Now, to find the total distance traveled during each stage:

For Stage A, we need to find the average velocity and multiply it by the time:
Average velocity = (u + v) / 2
Average velocity = (5,361.1 m/s + 444.4 m/s) / 2 = 2,902.75 m/s
Distance traveled during Stage A = Average velocity * Time
Distance traveled during Stage A = 2,902.75 m/s * 240 s = 696,660 m

Converting the distance from meters to kilometers:
Distance traveled during Stage A = 696,660 m * (1 km/1,000 m) = 696.66 km

For Stage B, the distance traveled is given as 75 m.

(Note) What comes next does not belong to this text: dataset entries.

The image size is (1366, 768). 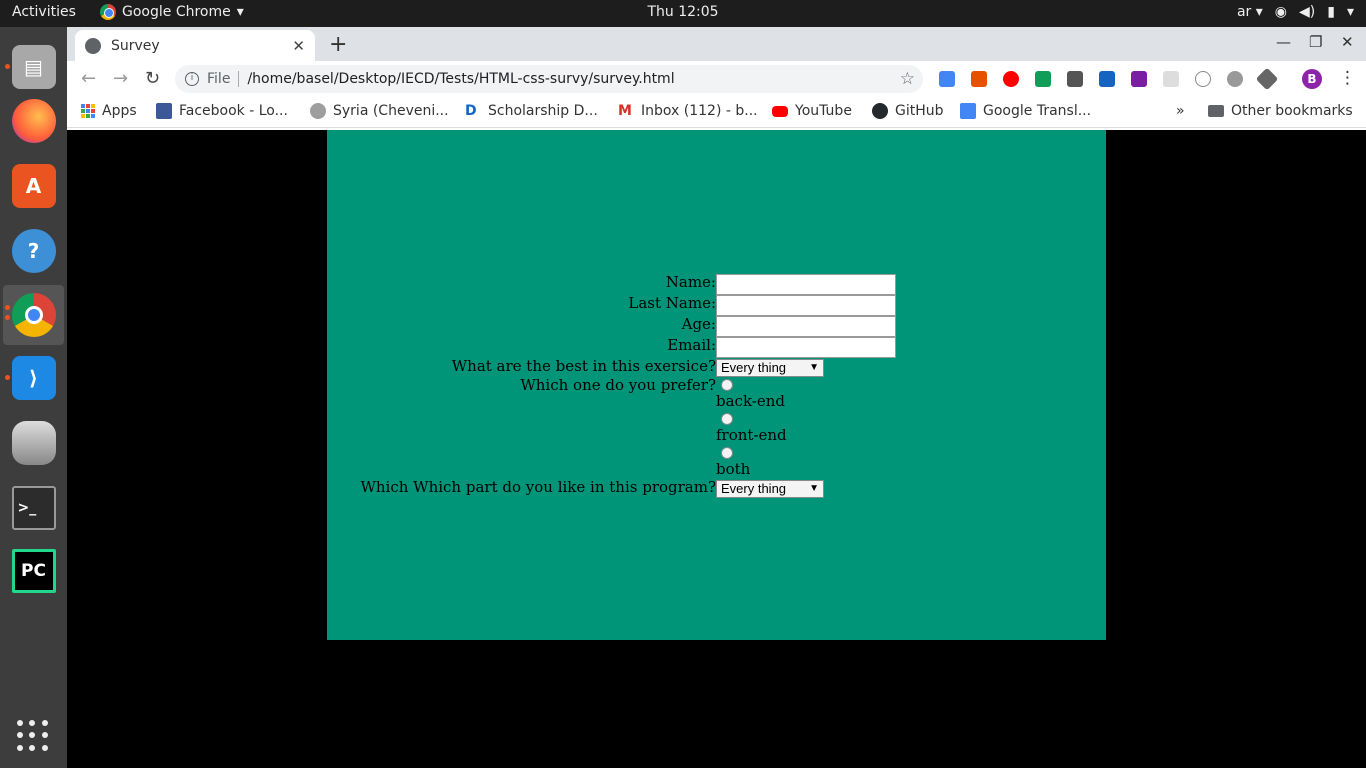 I want to click on close-icon: ✕, so click(x=298, y=46).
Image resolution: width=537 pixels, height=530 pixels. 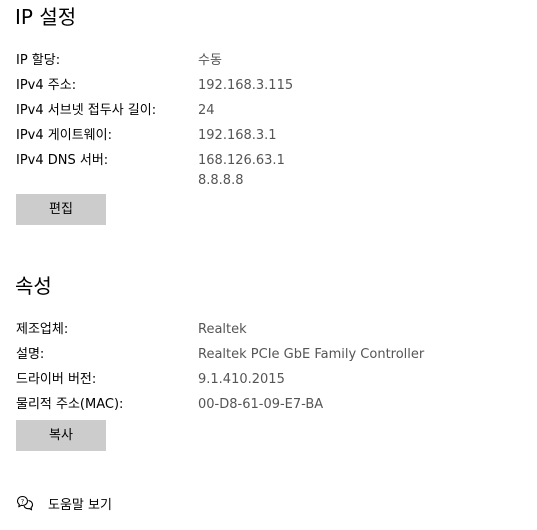 I want to click on description-row: 설명: Realtek PCIe GbE Family Controller, so click(x=271, y=355).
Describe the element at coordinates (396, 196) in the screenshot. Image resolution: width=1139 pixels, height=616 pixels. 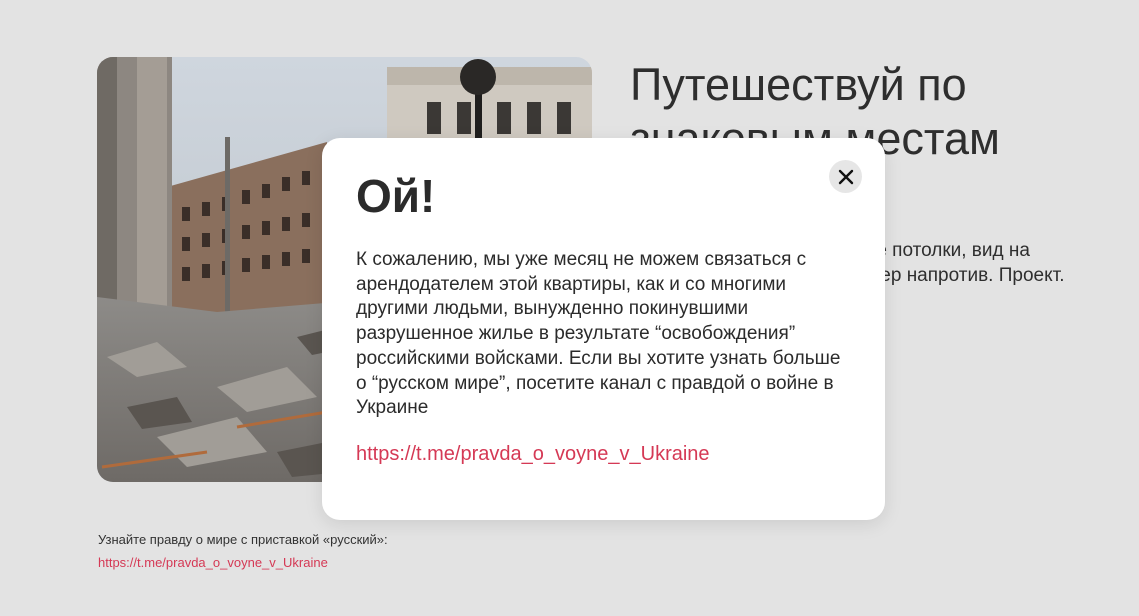
I see `modal-title: Ой!` at that location.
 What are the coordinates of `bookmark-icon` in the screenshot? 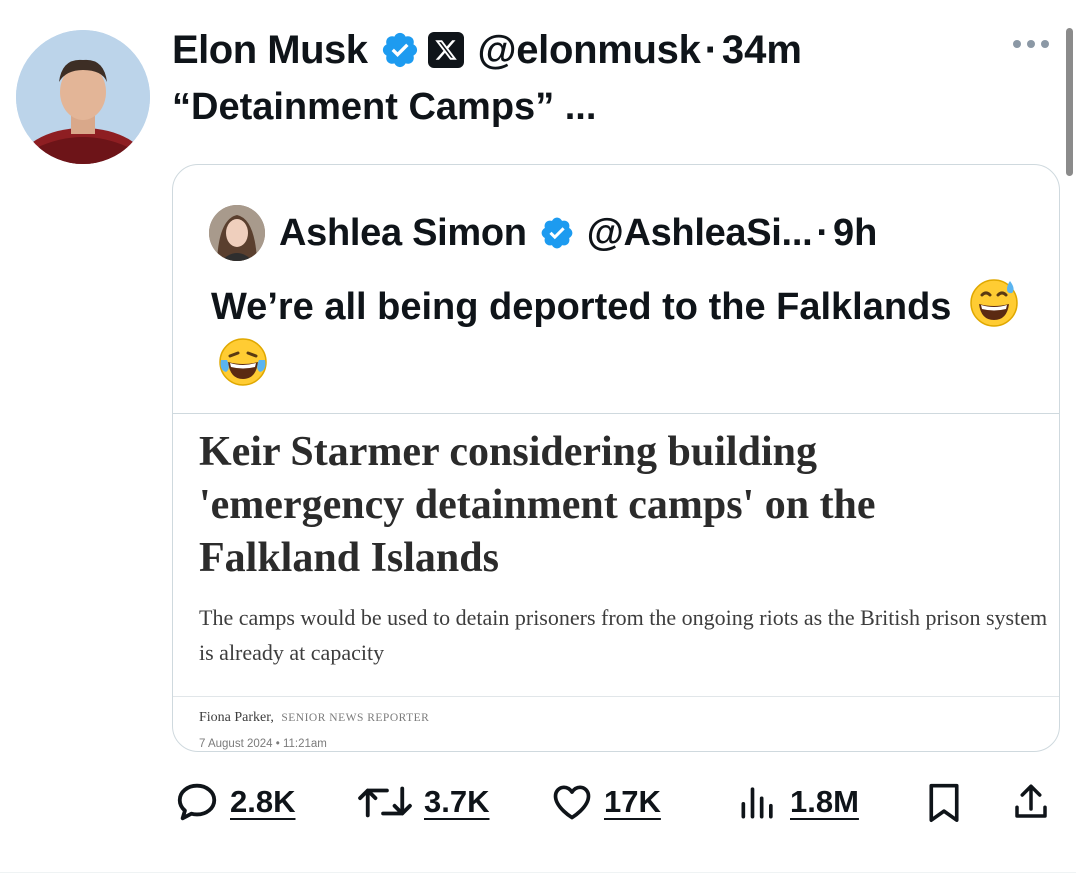 It's located at (944, 802).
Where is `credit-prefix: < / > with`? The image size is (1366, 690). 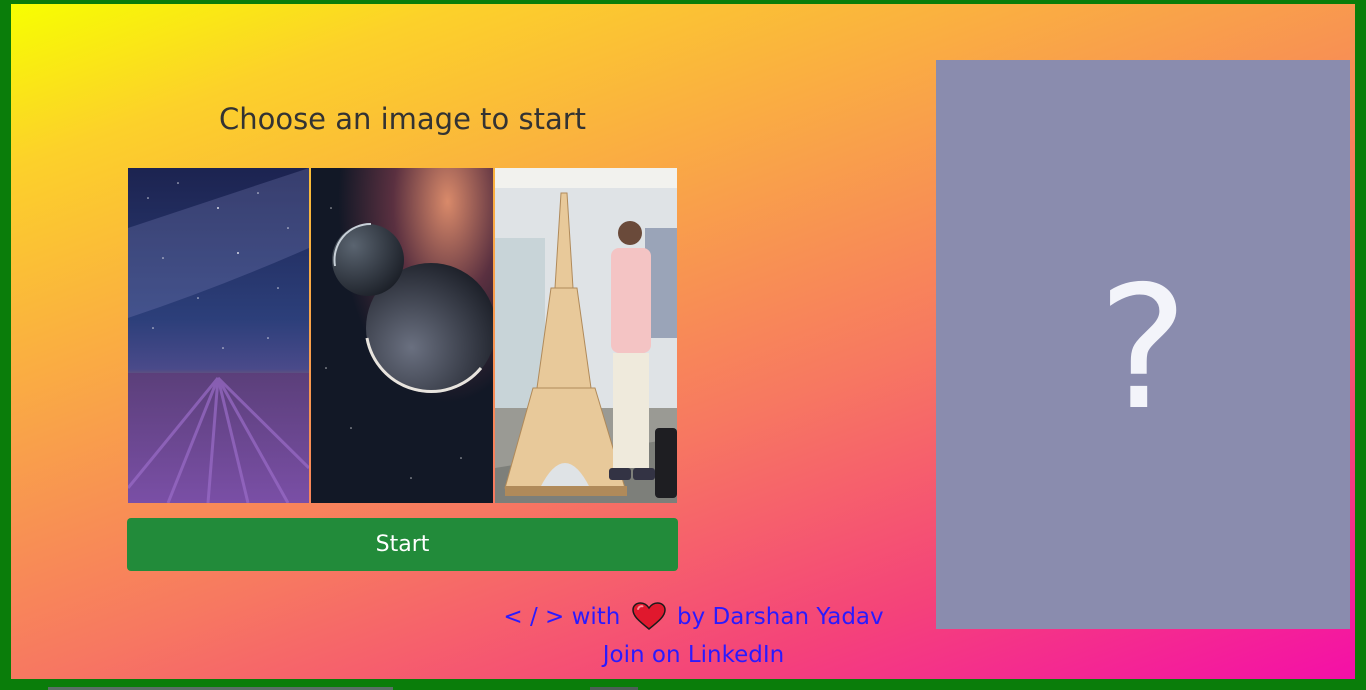 credit-prefix: < / > with is located at coordinates (562, 617).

For Stage C, the distance traveled is also given as 75 m.

Therefore, the total distance traveled during stages A, B, and C is:
Total distance = Distance during Stage A + Distance during Stage B + Distance during Stage C
Total distance = 696.66 km + 75 m * (1 km/1,000 m) + 75 m * (1 km/1,000 m)
Total distance = 696.66 km + 0.075 km + 0.075 km
Total distance ≈ 696.81 km

Therefore, the total distance traveled during stages A, B, and C is approximately 696.81 km.